While signing the initial bills into law in October 2023, Newsom pushed back on the timeline and anticipated cost of the laws, warning that the implementation deadlines “are likely infeasible,”and adding that he was “concerned about the overall financial impact of this bill on businesses.” Newsom subsequently proposed pushing back the disclosure deadlines, with reporting to begin in 2028, although the change was ultimately not included in the new bill.
The new bill did include a few amendments, however, including slightly easing Scope 3 emissions reporting timing, which will still begin in 2027, but rather than being required within 180 days after disclosure of Scope 1 and 2 emissions, it will now be done according to a schedule specified by the California Air Resources Board (CARB).
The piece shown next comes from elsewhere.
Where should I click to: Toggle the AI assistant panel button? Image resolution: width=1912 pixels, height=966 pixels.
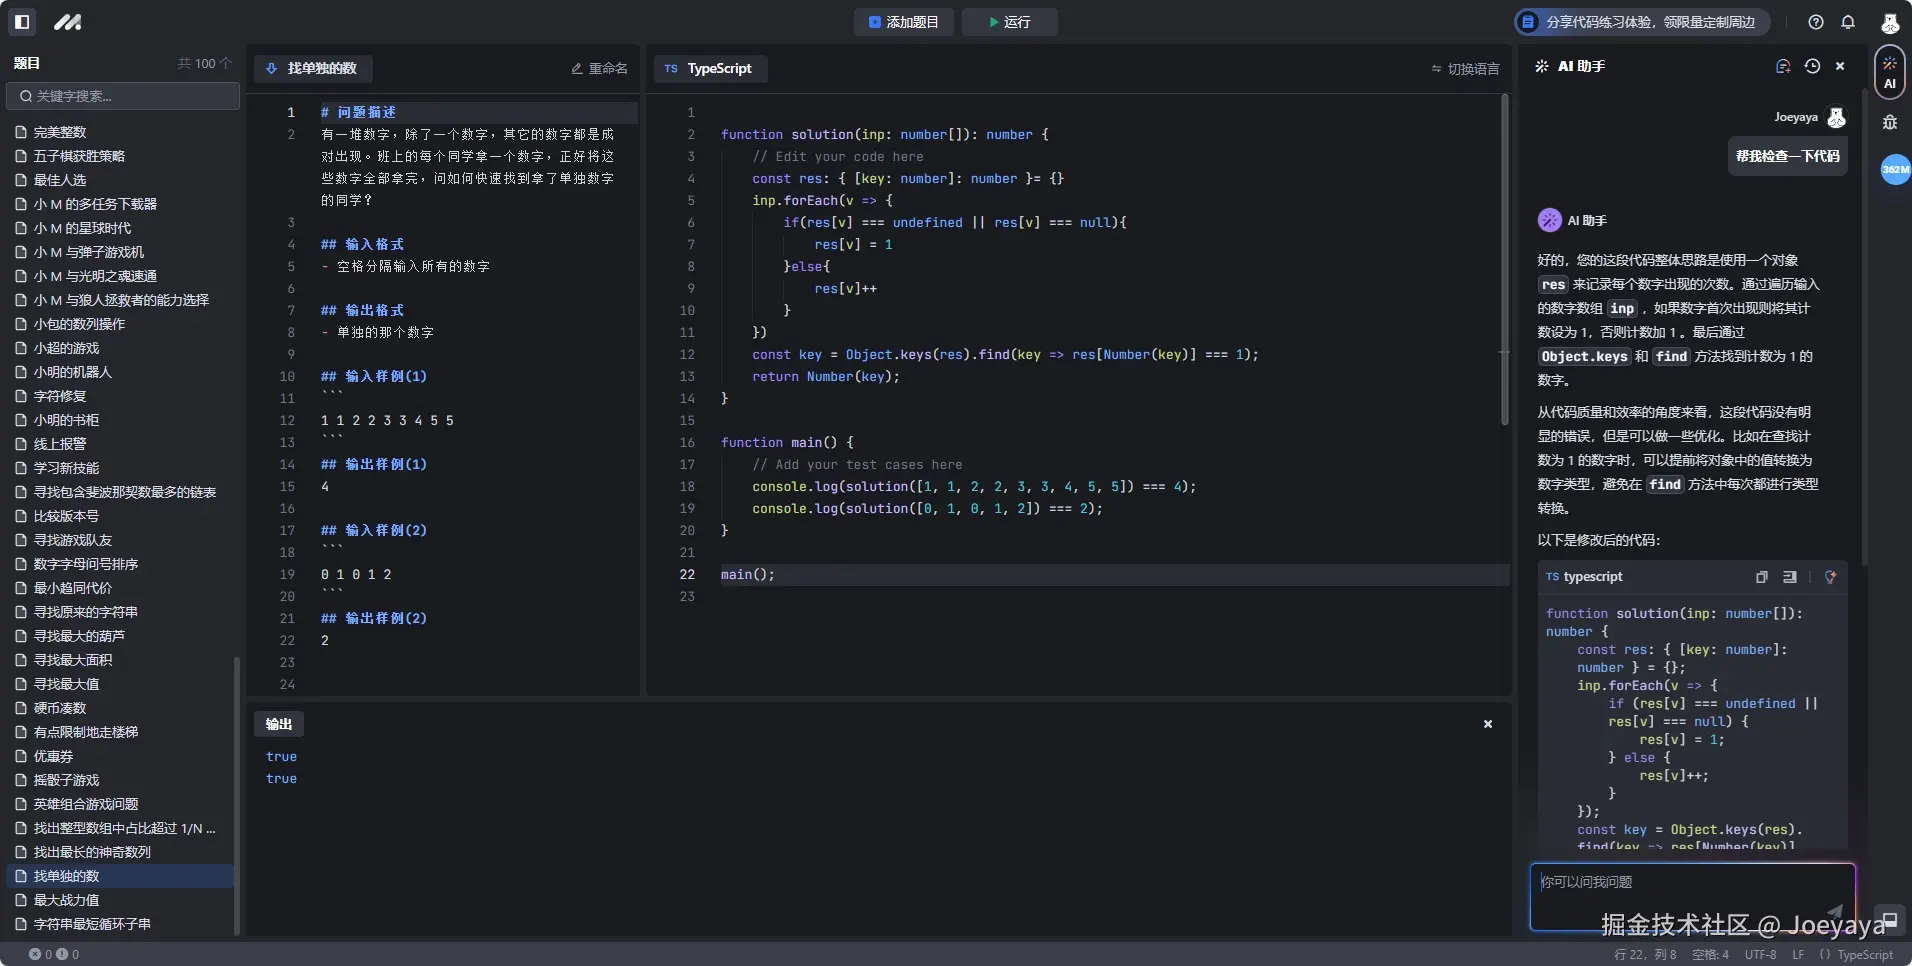click(x=1889, y=72)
The amended law also allows climate reporting to be consolidated at the parent company level, instead of the prior requirement for subsidiary companies qualifying for application of the law to provide separate reports, and it also no longer requires companies to pay fees upon filing their disclosures.
Additionally, the amended law also delays the deadline for CARB to develop and adopt the regulations requiring companies to report on their Scope 1, 2, and 3 emissions by six months to July 1, 2025, while leaving the 2026 reporting date in place.